The Sports Bra “is a place where I can watch basketball with other women who know the sport as well,” Sabrina Domingo, a 33-year-old electrical apprentice, said. A place “where there aren’t men there who are trying to explain the game to me” was a rarity, she added.
Seconds before the first half ended, only a handful of fans clapped when L.S.U. nailed a three-pointer, solidifying their lead over Iowa. The staffglided through the bar serving food, including gluten-free and vegan options, and drinks.(Much of the produce, beer and cocktails are sourced from female-owned companies, according to the bar.)
The crowd pounded on the tables and screamed, as the second half kicked off, many hopeful that Iowa would make a comeback. Separate tables merged, creating conversations among strangers when the game paused. Two women kissed at the bar; another couple held hands.
The bar has become as much a haven for the L.G.B.T.Q., feminist and vegan community as it has for women’s sports fans. “When I conceptualized the Sports Bra, I really thought that it was going to draw women’s sports fans,” said Ms. Nguyen, who is a lesbian. “As soon as the doors opened, I realized that that is just the tiniest spec of the people who want to be here.”
“I come here because it’s a community I’ve never really experienced before,” said Ms. Domingo, who met her girlfriend on the Bra’s opening day a year ago.
“I’ve been following women’s sports my whole life,” Mr. DuSablon said, explaining that he had played girl’s basketball in high school decades before he transitioned.

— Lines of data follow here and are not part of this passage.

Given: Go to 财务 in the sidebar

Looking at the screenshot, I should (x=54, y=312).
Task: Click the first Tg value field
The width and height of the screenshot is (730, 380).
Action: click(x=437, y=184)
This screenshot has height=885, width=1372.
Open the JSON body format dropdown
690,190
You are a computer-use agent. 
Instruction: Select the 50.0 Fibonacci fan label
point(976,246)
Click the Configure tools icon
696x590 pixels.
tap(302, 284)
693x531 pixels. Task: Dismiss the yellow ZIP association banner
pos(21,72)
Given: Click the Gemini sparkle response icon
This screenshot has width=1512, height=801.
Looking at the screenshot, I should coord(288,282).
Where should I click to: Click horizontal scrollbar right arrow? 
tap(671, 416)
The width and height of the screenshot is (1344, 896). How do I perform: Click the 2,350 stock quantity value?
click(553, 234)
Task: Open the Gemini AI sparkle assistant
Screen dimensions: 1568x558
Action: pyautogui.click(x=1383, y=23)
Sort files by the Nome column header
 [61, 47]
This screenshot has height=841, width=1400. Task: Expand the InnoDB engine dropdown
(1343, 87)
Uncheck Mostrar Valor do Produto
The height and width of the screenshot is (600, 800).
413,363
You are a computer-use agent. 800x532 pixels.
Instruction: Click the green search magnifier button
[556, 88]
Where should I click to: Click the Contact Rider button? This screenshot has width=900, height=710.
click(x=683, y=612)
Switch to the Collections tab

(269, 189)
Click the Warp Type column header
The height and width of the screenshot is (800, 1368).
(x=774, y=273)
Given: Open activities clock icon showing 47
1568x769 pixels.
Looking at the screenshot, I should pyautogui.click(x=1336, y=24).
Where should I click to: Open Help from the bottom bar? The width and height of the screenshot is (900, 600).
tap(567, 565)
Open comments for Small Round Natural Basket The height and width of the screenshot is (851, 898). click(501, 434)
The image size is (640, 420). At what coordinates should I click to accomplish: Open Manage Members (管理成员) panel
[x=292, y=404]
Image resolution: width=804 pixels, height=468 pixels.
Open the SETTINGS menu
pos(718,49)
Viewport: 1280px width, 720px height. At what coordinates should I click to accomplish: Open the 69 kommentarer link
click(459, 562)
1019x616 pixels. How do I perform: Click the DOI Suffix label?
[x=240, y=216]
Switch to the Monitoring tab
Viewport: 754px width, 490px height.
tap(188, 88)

In the final minutes of the game, it was clear that L.S.U.’s lead was too big for Iowa to overcome. When the game ended, the final score was 102 to 85. Everyone cheered in celebration, despite the pro-Iowa majority among fans. (It’s worth noting that an average of 9.9 million people watched the game, making it the most viewed women’s basketball championship in history and the most viewed college event ever on ESPN+).
Not long after, most in the room headed out. A few stayed, and some newcomers trickled in to watch more of the after-game footage or check out women’s soccer or softball.
Ms. Mann lingered with her friends for a little while. “As soon as I got here, I was like, why have I not been here all tournament? All year? I’m just disappointed inmyself that it was my first time here today.”